A frequent critique of today’s kids is that they’re soft. Pampered. Ill-equipped to tackle the challenges of adulthood. Part of me finds this assessment infuriating, yet another part can’t help but nod in agreement. I’m grateful my children haven’t had to endure war, hunger, or serious dangers—beyond the occasional spider—but I worry that when real challenges do arise, they might not be prepared. And guess what? When those moments come, what might not be available? Snacks.
That’s right, parents. This is a genuine issue: the expectation that a snack should magically appear in our children’s hands every half hour is turning them into entitled little beings. It’s not just that they think snacks are a meal, but they believe they’re an essential part of life.
I’ve begrudgingly adapted to the post-game and post-practice snack culture. You know the one. If your child participates in any sport or physical activity for more than 30 minutes, you’re practically obligated to volunteer to bring snacks for the team. I’m still unsure how this became a norm. When I was a kid, after three hours of play, our parents might toss us a few Cheerios, and that was it. But here we are in 2016, living life in suburbia.
The evolving snack demands don’t stop there. Just when I thought I was getting the hang of things with Gatorade and cookies, I was introduced to the snack bag. After my 3-year-old’s “game” (and let’s be honest, it’s a loose term), he now receives a bag filled with a juice box and at least two snacks, like pretzels and fruit snacks. A snack bag for toddlers who mostly just stand around! But hey, I went along with it.
Then, just last week, I dropped my 5-year-old off at art camp. This camp lasts a mere 90 minutes, is indoors, and falls snugly between breakfast and lunch (which seems to have been lost in the snack epidemic). I walked her in, fully dressed, and at check-in, the instructor said, “You can leave her snack on the counter.”
“What?” I asked. “I need to bring a snack for her?”
“Well, you don’t have to, but you can if you’d like,” she replied.
I looked at the counter, which was lined with nine snacks waiting in eager anticipation. There are 10 kids in the class—do the math.
I didn’t think for a second that my daughter needed a snack (she had just eaten breakfast 11 minutes prior), and being the frugal mom I am, I figured she should be creating masterpieces for the full 90 minutes I paid for. Still, I didn’t want to embarrass her, especially being my only daughter and middle child, often overshadowed by her older brother’s adventures and her younger brother’s tantrums.
“There’s a vending machine downstairs if you want to grab something,” the instructor suggested.
Perfect. I checked out the vending machine, which, of course, only accepts cash—because it’s 2016, right? My purse was devoid of any physical currency. But I refused to give up! Surely, there’s some loose change lurking beneath the sea of granola bar wrappers in my van.

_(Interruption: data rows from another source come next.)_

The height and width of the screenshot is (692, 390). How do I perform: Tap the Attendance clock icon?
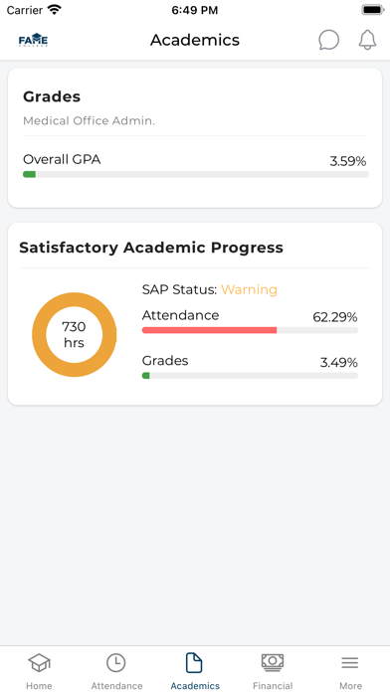(x=116, y=662)
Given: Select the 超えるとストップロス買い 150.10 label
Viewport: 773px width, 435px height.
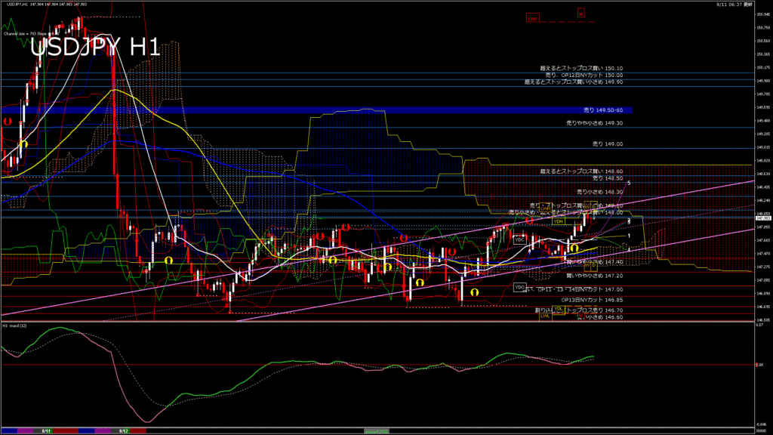Looking at the screenshot, I should point(586,68).
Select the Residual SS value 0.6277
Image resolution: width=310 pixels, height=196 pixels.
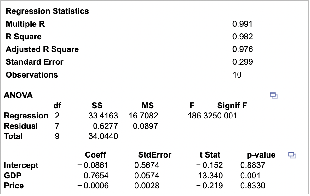click(105, 126)
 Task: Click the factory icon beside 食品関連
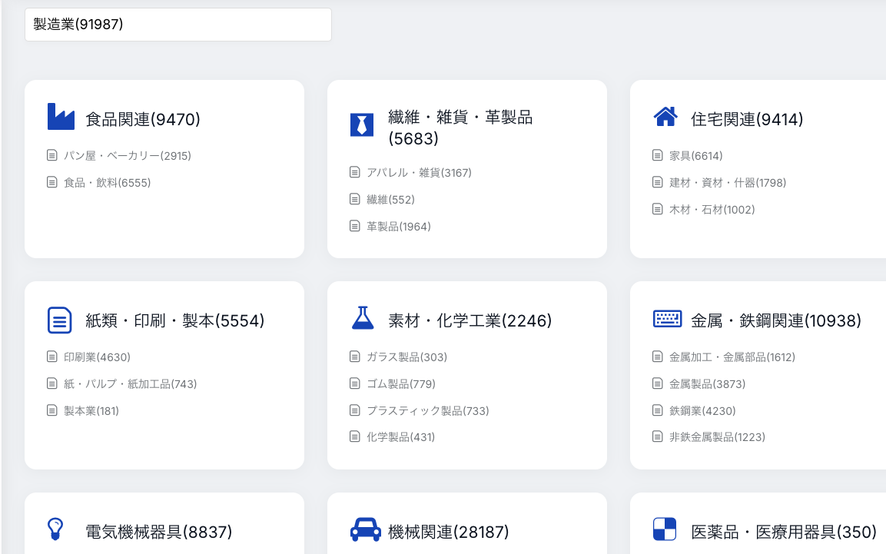[61, 117]
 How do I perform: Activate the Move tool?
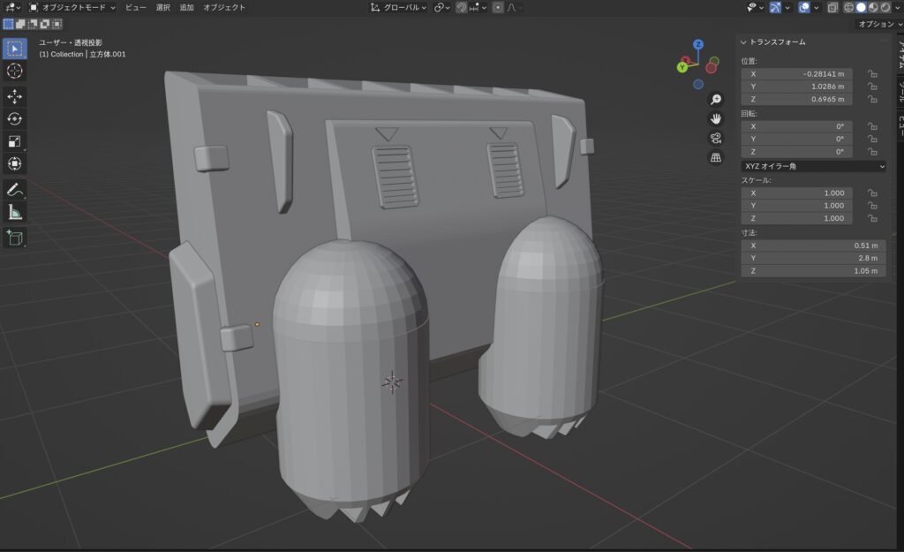click(15, 96)
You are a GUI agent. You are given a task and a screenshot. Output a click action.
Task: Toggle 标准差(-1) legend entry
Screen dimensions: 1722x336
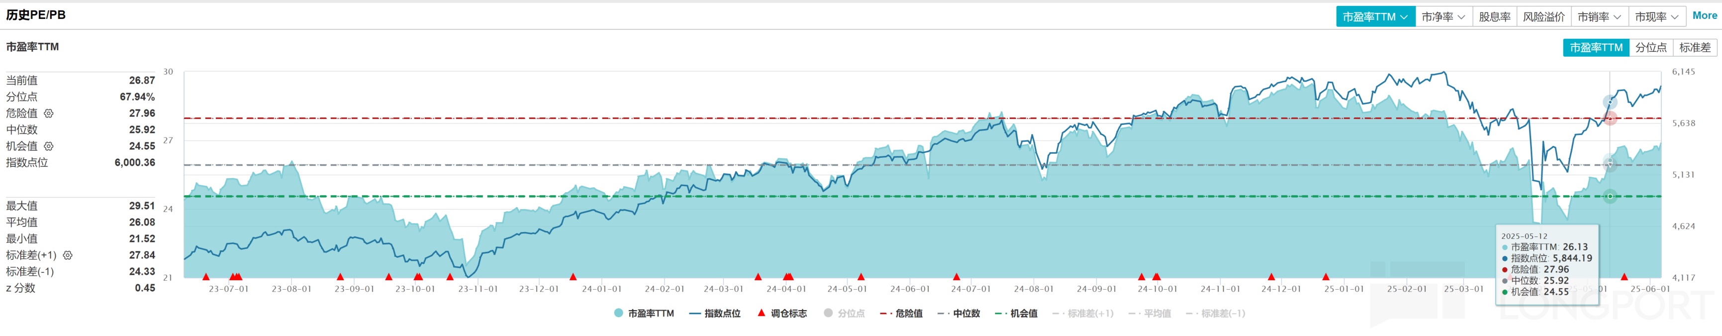(1215, 313)
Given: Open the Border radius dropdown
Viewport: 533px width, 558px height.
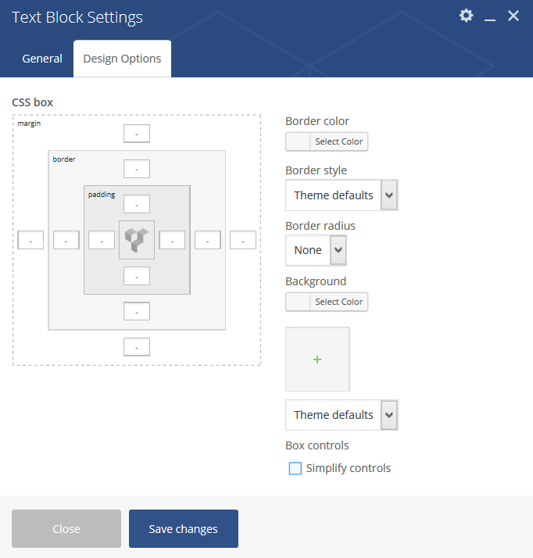Looking at the screenshot, I should (316, 250).
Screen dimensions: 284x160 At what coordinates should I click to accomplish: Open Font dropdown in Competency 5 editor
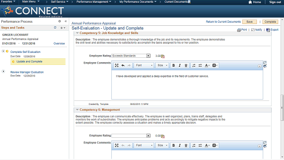pyautogui.click(x=144, y=65)
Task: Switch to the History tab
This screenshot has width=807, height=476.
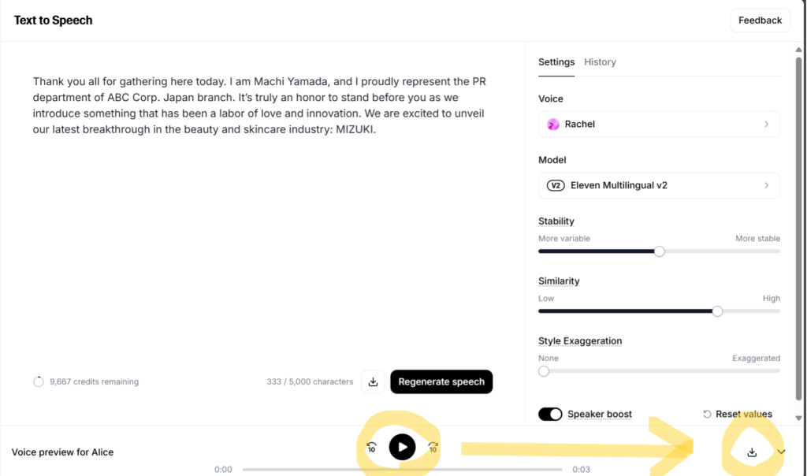Action: (x=600, y=62)
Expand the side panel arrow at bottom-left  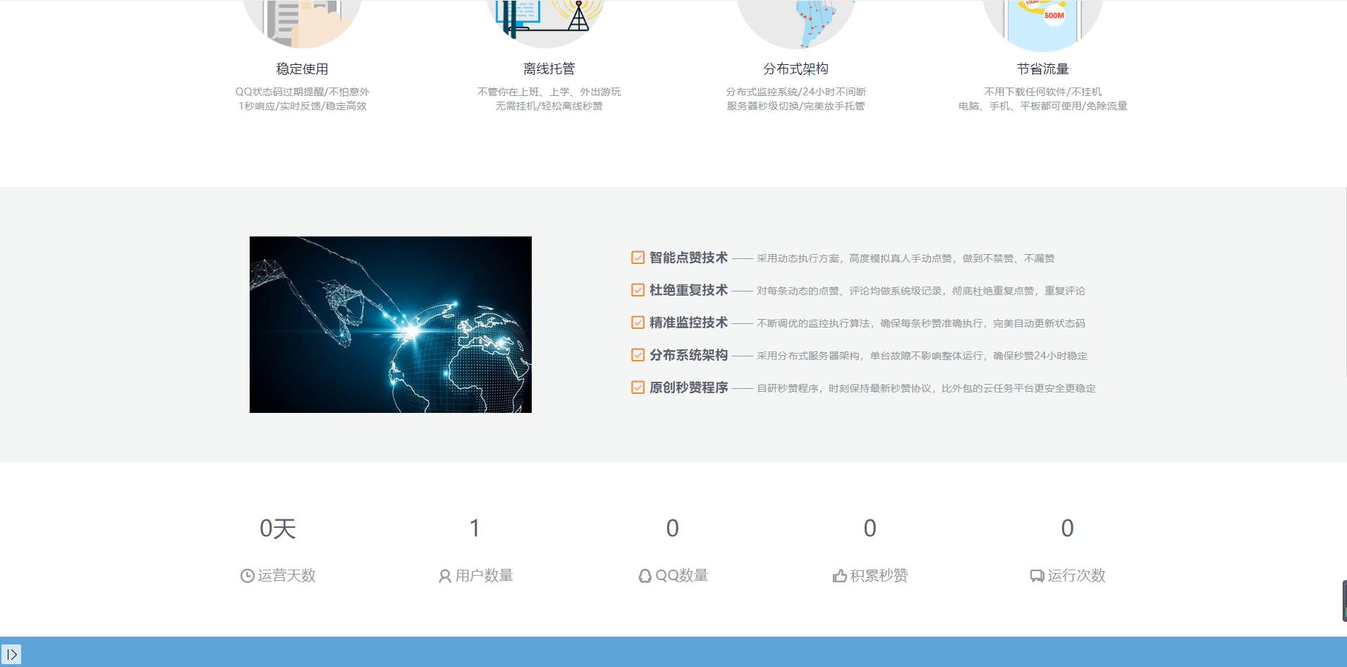coord(11,654)
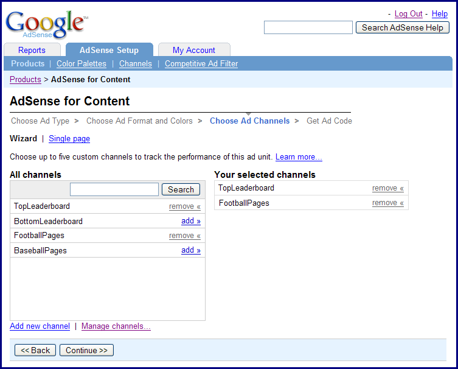
Task: Open the Reports tab
Action: (x=32, y=50)
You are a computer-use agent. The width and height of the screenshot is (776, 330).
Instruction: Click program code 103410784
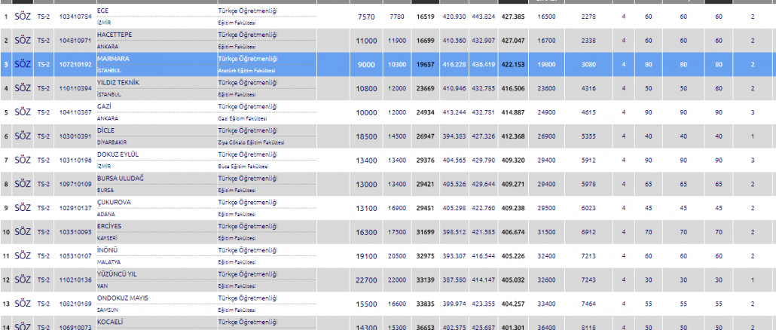(x=75, y=16)
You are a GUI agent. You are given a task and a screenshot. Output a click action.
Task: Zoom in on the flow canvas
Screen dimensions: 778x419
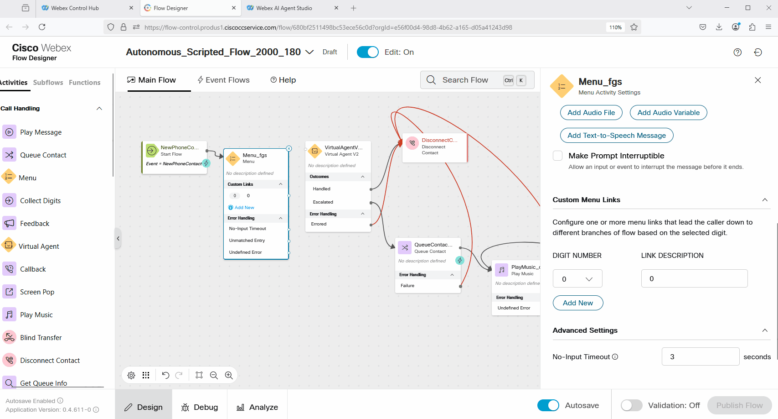[x=229, y=375]
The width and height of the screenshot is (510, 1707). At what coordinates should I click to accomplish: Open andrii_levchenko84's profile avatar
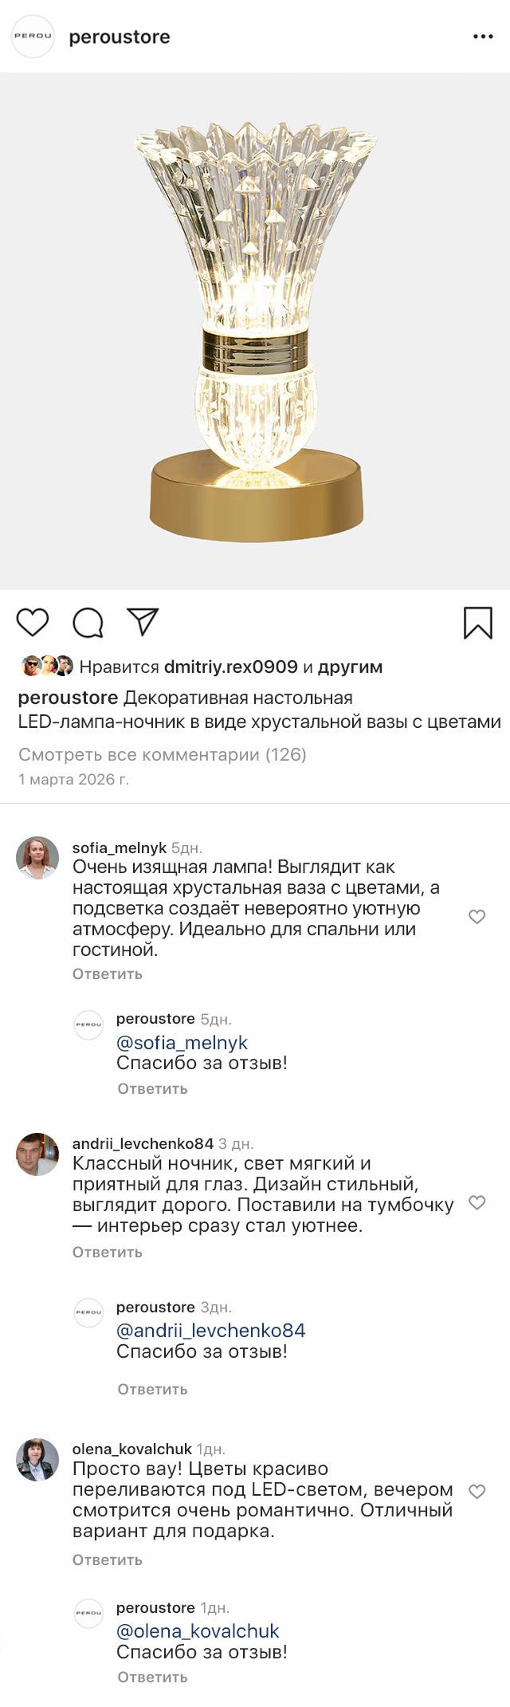(x=37, y=1154)
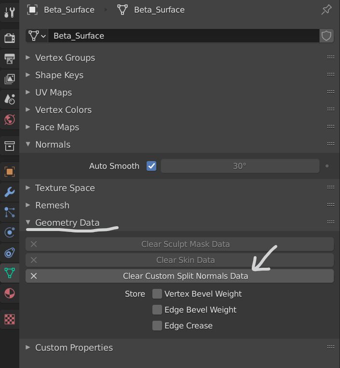Toggle the pin icon in header

click(x=326, y=10)
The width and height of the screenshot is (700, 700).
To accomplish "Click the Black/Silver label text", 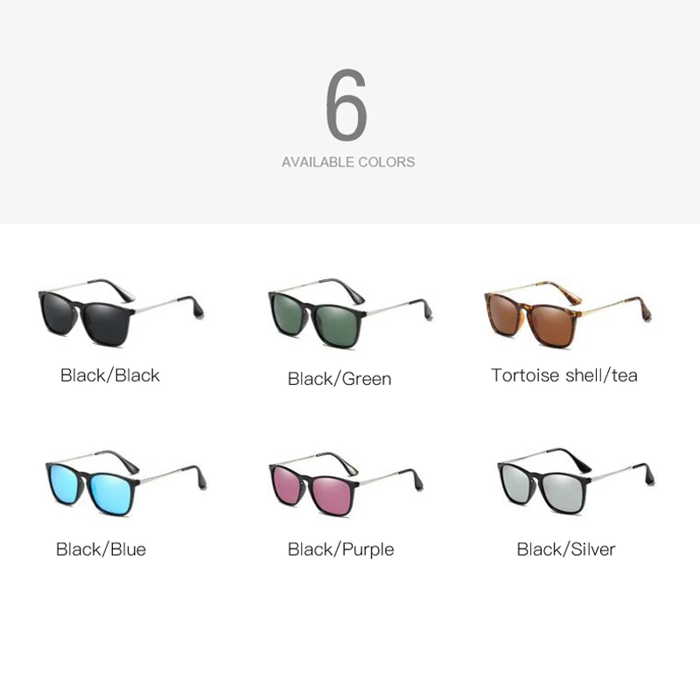I will (x=566, y=550).
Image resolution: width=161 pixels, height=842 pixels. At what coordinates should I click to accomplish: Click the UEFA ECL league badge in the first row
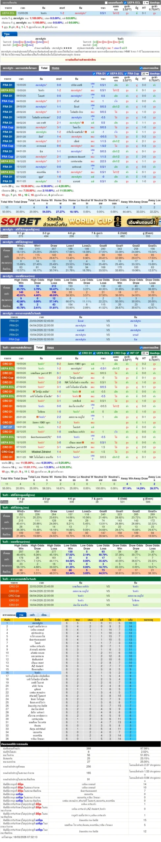click(8, 13)
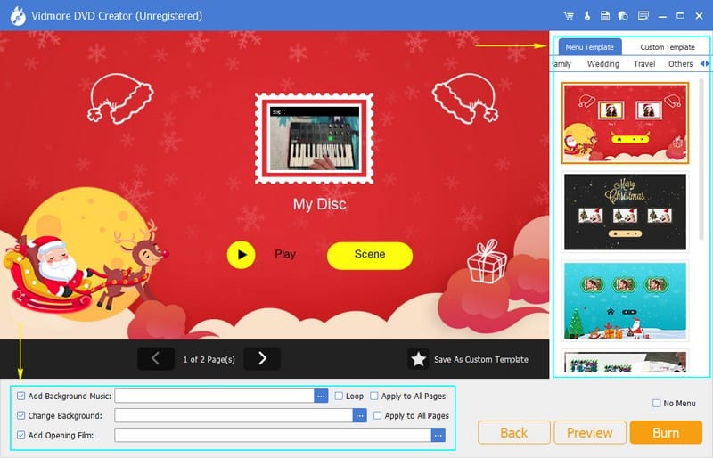This screenshot has width=713, height=458.
Task: Enable the Loop checkbox
Action: click(339, 396)
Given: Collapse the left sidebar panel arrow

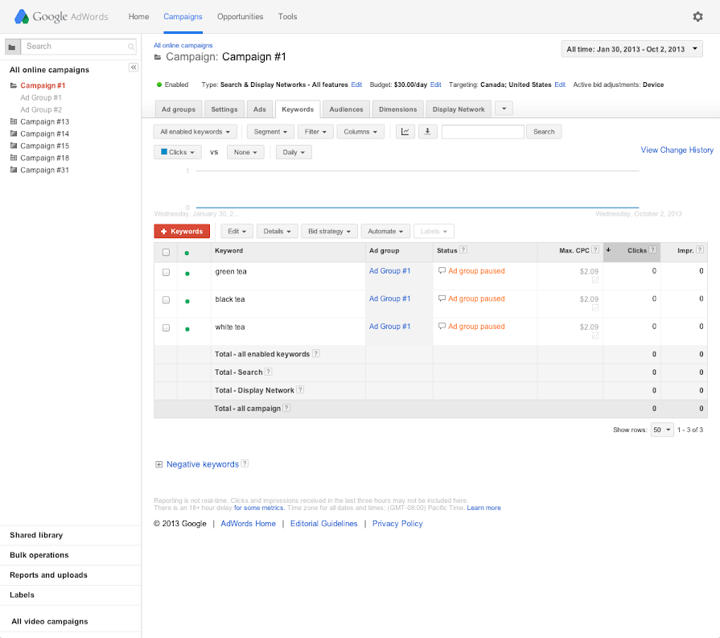Looking at the screenshot, I should point(134,68).
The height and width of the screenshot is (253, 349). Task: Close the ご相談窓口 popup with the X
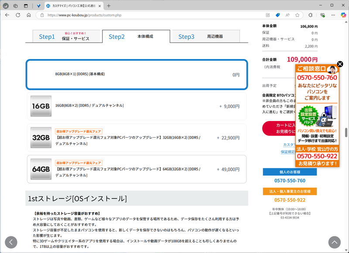(x=340, y=64)
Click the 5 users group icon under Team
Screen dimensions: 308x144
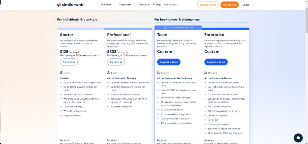coord(159,73)
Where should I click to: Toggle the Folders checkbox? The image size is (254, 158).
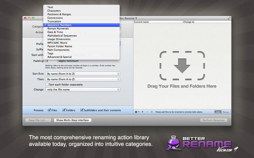(64, 110)
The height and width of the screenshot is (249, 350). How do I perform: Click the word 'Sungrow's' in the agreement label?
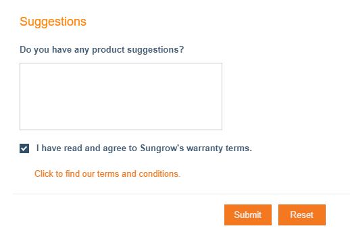tap(162, 148)
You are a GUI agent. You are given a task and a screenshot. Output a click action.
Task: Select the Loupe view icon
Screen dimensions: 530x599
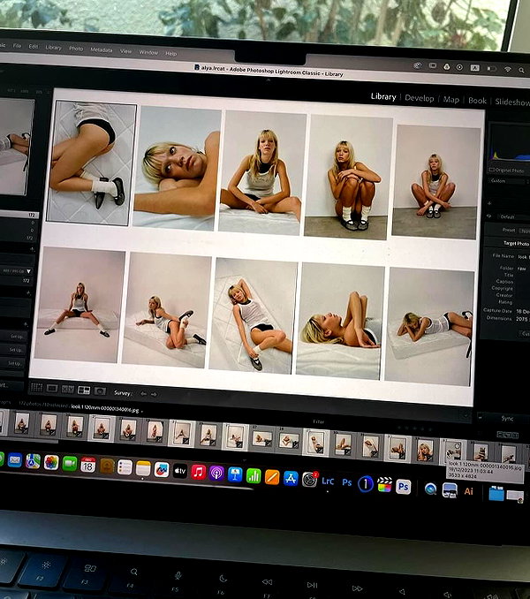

The boys and I embarked on a brave quest, digging under seats and retrieving random nickels that were stuck to the carpet by ancient fruit roll-ups. One child triumphantly unearthed a quarter, but our celebration was short-lived when we realized it was a Chuck E. Cheese token. After a dedicated search, we finally gathered enough change to buy their sister a snack. Teamwork makes the dream work!
We then drove around aimlessly for an hour (since we didn’t have time to run home), and returned to pick her up. She burst out of the doors, beaming with excitement, clutching the popcorn from the vending machine that she didn’t even have a moment to eat.